▸ **Your objective**
Below are records. Copy every line with "badge" in it.

** Provided data follows **

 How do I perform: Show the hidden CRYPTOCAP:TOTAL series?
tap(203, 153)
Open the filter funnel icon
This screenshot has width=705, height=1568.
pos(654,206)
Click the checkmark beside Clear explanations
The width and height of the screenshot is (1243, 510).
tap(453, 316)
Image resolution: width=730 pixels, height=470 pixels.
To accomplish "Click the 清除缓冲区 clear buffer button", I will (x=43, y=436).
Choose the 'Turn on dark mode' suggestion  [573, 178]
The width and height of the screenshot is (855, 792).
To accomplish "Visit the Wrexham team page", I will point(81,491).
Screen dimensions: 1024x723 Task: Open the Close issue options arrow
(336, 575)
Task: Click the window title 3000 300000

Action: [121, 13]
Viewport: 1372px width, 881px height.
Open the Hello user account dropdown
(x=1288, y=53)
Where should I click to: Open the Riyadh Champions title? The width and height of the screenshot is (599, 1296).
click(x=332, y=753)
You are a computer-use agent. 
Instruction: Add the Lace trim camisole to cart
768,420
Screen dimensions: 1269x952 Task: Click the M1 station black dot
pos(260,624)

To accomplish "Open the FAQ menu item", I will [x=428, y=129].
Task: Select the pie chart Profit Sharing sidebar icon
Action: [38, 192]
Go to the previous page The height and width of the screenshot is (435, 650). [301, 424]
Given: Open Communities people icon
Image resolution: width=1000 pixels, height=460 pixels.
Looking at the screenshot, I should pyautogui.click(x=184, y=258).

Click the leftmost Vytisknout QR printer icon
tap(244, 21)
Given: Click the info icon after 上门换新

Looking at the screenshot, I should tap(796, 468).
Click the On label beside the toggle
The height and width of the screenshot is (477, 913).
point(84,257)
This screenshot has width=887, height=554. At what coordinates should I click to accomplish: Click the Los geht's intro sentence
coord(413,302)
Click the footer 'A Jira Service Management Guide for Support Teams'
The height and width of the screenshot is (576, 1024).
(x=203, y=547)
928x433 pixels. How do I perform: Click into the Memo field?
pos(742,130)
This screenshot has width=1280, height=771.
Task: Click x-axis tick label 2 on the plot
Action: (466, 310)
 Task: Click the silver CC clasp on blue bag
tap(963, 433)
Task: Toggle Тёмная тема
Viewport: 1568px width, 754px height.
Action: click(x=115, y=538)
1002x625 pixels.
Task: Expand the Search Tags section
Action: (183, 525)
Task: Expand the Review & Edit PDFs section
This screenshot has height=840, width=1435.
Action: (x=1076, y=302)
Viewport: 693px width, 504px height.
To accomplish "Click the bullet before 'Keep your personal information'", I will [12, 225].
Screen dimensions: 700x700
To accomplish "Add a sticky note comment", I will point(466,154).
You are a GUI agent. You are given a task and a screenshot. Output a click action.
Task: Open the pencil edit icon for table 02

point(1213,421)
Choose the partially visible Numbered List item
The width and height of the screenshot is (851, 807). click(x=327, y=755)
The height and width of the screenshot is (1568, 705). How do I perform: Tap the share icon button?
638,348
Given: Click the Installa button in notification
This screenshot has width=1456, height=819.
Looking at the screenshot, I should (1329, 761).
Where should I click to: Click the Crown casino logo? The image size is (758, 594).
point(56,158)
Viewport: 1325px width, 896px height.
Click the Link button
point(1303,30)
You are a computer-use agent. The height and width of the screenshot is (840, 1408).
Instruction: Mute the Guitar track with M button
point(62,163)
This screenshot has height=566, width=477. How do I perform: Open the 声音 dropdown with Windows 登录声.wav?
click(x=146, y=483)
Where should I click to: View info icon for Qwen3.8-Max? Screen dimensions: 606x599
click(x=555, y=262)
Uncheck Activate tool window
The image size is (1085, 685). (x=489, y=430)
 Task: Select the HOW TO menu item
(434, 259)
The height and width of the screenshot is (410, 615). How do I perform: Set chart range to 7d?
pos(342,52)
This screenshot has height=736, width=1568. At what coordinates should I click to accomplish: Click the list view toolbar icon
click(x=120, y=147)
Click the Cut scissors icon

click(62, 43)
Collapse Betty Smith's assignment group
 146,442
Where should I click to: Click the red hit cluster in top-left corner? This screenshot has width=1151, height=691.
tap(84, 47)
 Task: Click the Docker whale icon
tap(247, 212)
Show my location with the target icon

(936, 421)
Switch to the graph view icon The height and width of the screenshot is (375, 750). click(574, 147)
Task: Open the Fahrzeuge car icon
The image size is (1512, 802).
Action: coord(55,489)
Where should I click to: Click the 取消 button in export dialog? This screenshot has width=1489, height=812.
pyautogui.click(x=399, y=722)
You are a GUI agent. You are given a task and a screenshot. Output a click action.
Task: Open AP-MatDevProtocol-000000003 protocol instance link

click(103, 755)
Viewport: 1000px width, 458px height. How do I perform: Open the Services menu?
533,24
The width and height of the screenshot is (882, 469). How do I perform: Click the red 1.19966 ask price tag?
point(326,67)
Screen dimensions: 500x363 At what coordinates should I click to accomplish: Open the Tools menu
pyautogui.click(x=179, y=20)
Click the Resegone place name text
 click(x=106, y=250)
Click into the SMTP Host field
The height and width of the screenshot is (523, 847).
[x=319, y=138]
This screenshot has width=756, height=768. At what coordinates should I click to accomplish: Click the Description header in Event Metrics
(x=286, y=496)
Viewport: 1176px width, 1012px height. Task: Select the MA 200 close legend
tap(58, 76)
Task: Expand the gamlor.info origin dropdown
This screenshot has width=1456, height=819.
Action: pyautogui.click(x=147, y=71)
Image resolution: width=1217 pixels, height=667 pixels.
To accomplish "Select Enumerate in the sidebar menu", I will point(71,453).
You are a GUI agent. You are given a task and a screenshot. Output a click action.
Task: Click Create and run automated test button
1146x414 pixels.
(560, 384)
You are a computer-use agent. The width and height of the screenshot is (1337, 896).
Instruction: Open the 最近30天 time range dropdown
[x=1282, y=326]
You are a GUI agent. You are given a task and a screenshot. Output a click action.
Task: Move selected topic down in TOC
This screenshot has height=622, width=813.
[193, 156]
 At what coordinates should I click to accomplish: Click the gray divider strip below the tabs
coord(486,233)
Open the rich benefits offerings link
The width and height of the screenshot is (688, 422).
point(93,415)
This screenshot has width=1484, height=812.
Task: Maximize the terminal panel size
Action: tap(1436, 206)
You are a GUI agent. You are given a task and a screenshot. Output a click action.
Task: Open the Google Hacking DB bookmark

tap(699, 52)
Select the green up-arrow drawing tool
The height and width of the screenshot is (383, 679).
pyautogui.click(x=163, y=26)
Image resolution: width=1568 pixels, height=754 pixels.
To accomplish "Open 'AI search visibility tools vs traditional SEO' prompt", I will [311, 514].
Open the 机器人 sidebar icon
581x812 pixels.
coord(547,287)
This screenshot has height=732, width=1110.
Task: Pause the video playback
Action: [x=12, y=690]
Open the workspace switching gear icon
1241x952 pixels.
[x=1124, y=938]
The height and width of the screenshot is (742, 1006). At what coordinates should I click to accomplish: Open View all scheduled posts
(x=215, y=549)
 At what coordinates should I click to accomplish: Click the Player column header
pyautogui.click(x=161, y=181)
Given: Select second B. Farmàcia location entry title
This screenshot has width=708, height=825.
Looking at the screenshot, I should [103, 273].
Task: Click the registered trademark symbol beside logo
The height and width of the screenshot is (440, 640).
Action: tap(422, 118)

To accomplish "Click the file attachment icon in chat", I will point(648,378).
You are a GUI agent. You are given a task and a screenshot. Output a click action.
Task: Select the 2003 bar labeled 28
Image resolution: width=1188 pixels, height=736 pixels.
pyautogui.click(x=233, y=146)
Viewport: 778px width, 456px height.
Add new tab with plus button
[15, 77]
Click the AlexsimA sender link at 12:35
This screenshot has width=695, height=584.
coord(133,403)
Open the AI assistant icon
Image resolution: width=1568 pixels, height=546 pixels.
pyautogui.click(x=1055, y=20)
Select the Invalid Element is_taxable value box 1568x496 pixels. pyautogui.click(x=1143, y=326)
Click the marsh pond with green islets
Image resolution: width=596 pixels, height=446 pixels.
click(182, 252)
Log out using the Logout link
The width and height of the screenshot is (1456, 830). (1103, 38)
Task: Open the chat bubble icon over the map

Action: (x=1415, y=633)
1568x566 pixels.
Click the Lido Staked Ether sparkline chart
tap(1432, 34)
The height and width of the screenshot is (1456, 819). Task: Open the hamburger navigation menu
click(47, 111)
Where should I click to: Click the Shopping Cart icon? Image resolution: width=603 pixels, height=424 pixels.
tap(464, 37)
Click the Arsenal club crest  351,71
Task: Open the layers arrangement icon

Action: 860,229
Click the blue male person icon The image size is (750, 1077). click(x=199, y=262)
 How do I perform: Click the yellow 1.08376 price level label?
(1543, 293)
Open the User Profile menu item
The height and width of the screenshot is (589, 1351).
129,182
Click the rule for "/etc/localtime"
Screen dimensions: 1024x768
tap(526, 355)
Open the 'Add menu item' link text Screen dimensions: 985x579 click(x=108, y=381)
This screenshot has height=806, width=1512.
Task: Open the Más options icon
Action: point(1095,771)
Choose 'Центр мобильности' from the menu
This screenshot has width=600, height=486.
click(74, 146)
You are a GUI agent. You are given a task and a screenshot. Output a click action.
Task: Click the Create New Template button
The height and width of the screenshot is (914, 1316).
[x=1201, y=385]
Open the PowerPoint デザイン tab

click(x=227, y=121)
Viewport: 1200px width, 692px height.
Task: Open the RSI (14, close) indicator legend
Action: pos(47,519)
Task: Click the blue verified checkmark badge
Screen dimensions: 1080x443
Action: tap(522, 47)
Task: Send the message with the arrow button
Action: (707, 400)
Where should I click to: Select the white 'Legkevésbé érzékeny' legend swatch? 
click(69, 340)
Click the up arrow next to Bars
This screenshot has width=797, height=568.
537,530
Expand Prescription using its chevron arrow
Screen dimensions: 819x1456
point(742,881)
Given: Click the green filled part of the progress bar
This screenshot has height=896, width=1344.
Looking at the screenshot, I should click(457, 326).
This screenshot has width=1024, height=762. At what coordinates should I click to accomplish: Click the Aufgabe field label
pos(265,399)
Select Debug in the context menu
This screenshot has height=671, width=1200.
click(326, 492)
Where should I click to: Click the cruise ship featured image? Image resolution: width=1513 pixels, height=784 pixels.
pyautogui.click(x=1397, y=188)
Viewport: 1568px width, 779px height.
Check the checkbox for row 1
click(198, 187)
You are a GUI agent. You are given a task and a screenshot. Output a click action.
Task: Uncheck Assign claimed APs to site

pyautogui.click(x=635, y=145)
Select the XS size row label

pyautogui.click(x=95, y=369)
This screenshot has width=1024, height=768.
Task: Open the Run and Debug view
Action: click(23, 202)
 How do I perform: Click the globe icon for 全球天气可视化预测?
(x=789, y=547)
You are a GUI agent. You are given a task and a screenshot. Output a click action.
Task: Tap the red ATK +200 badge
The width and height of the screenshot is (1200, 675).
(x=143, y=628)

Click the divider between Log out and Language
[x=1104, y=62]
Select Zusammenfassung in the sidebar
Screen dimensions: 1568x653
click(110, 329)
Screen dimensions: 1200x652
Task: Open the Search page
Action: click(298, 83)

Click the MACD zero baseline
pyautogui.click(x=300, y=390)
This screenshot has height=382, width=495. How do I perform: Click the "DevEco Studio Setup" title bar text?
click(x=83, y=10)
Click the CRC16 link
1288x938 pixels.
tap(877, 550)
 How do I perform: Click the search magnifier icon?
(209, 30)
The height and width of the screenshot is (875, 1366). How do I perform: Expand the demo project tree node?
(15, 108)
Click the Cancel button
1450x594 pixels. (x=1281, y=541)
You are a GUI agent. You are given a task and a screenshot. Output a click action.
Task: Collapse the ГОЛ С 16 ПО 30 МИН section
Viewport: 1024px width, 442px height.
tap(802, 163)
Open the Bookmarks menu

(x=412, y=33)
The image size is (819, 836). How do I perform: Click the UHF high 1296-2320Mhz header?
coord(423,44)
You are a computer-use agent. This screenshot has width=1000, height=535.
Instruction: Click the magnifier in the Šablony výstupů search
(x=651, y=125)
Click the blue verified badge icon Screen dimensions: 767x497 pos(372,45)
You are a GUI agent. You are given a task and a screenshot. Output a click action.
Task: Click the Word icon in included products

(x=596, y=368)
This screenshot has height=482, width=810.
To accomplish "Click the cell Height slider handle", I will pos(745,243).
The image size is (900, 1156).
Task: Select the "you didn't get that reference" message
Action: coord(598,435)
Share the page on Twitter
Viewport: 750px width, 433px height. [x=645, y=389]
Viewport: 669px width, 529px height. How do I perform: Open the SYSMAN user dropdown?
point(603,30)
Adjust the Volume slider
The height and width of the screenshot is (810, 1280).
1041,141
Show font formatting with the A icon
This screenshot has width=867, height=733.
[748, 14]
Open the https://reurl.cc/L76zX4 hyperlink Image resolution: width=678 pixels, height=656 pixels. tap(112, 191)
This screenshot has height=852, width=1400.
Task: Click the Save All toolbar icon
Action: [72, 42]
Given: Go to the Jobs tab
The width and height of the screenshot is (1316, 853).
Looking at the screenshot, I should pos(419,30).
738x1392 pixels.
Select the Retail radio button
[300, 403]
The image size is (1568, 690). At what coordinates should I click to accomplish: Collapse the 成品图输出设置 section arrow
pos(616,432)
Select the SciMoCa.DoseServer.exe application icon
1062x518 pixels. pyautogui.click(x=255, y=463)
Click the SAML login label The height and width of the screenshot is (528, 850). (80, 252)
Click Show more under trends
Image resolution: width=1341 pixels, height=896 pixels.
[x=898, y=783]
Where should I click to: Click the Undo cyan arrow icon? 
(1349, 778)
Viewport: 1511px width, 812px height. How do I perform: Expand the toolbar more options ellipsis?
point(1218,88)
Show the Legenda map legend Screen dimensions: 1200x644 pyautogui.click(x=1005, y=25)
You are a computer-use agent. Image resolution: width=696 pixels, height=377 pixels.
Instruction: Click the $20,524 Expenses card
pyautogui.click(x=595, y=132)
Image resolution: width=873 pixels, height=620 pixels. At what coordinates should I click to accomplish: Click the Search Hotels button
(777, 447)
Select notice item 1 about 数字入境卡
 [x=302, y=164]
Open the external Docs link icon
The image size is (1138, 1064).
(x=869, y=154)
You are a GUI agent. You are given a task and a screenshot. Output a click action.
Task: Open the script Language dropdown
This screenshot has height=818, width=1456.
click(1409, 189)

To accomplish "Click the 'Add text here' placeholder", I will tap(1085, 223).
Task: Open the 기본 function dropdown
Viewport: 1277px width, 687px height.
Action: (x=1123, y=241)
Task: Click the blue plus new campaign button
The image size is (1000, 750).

** End of Provided data **

▸ **Solution for this task**
Task: Click the blue verified checkmark badge
Task: Tap the red ATK +200 badge
Click the blue verified badge icon Screen dimensions: 767x497 pos(372,45)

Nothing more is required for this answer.